What lines in the records include the string "Viewport"? Return each one.

Segment Start: DATA PROVIDED

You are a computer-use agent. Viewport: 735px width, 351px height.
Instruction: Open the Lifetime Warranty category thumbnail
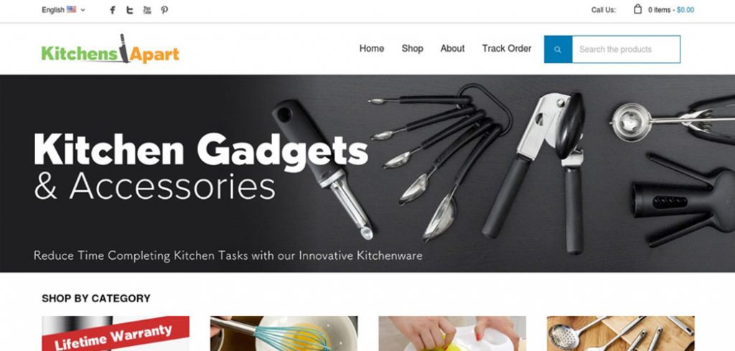click(x=116, y=333)
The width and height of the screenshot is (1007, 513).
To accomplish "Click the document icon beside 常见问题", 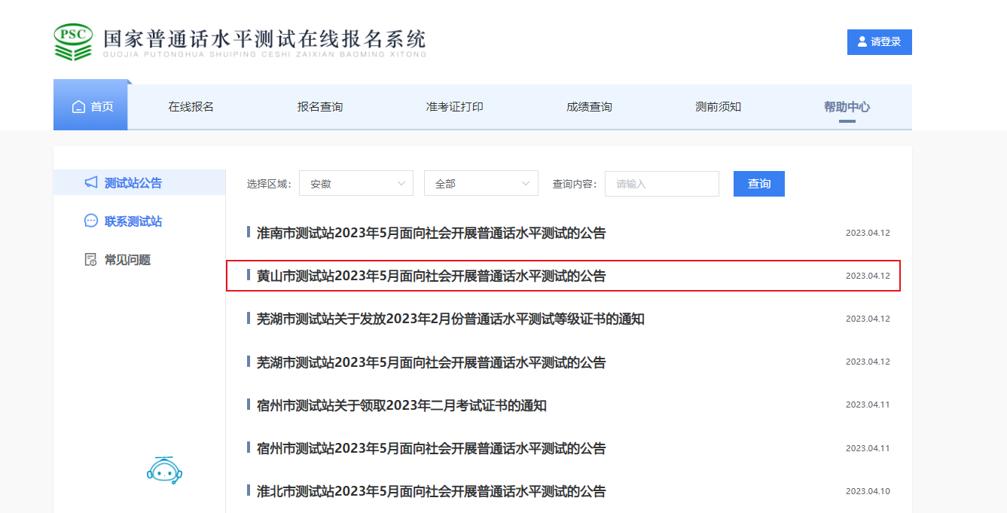I will 90,260.
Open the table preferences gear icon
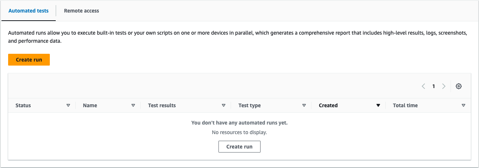This screenshot has height=168, width=479. (x=459, y=86)
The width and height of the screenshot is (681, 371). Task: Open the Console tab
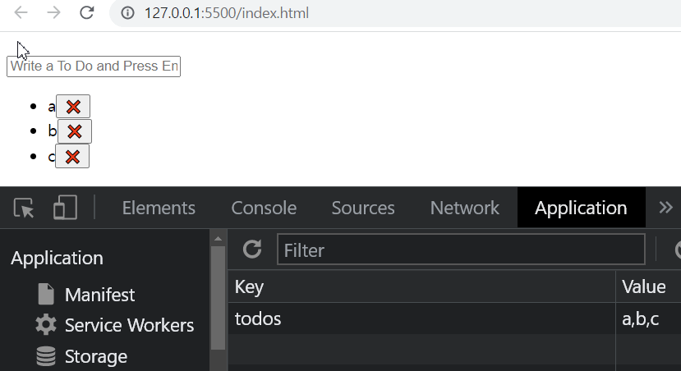[x=264, y=208]
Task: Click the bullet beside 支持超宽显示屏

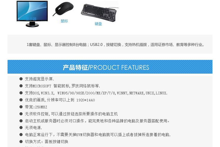Action: coord(21,79)
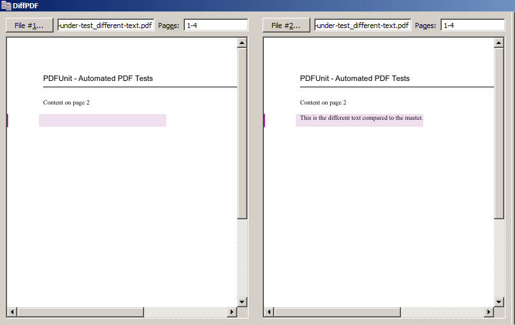
Task: Open the File #2 chooser button
Action: 286,25
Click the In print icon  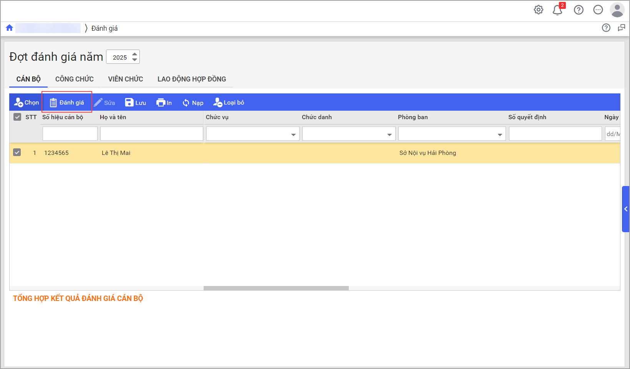click(160, 103)
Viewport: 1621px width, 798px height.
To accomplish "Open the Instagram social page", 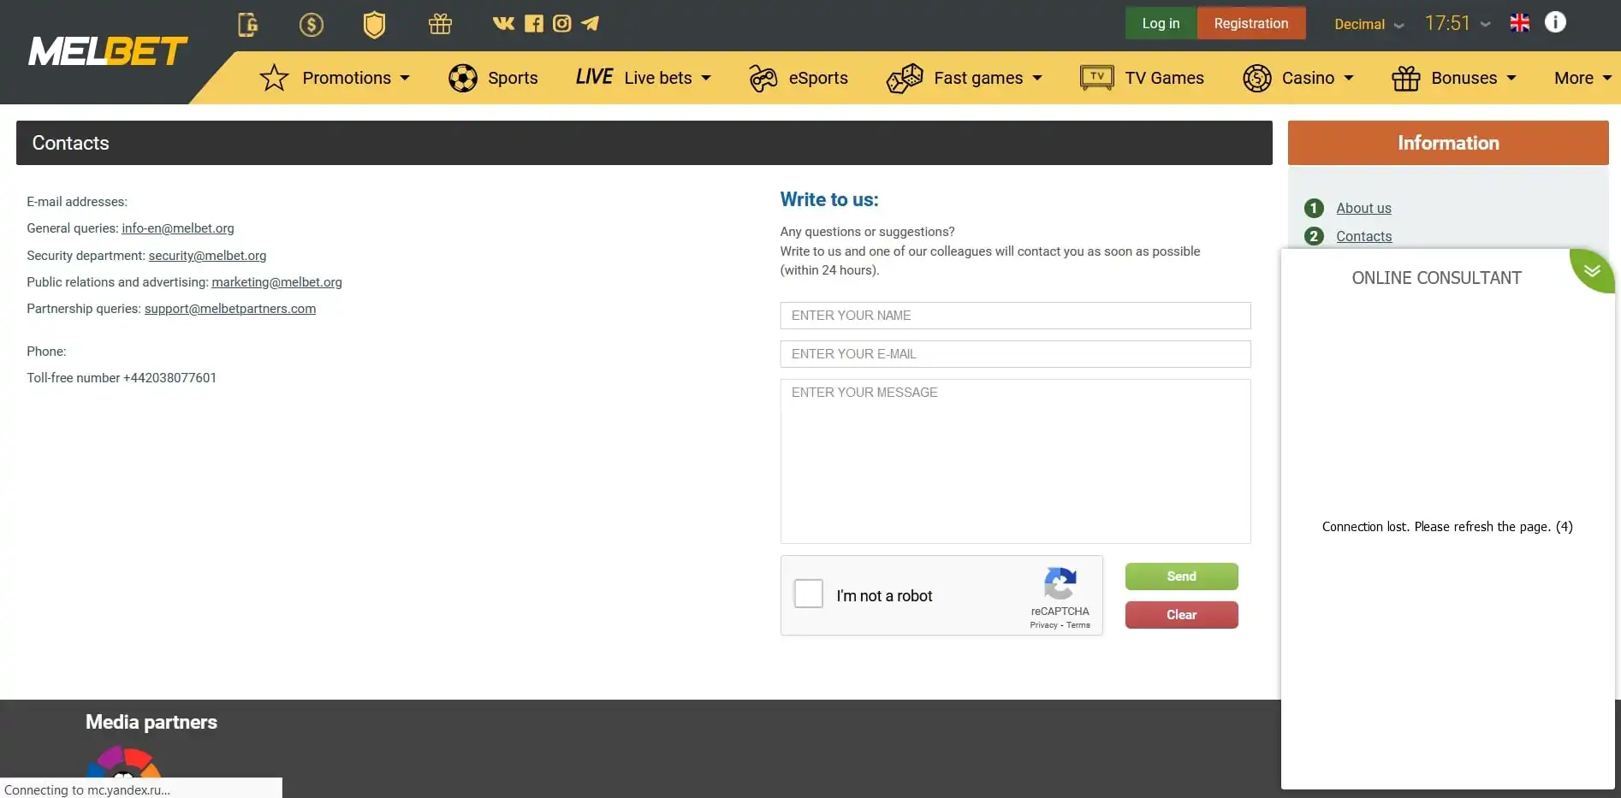I will [561, 23].
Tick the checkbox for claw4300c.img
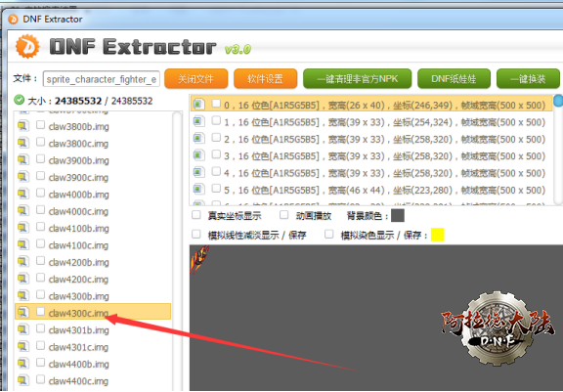 click(x=41, y=311)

Segment End: DATA PROVIDED

[EXERCISE SOLUTION]:
You are a computer-use agent. Viewport: 735px width, 351px height.
Viewport: 1621px width, 798px height.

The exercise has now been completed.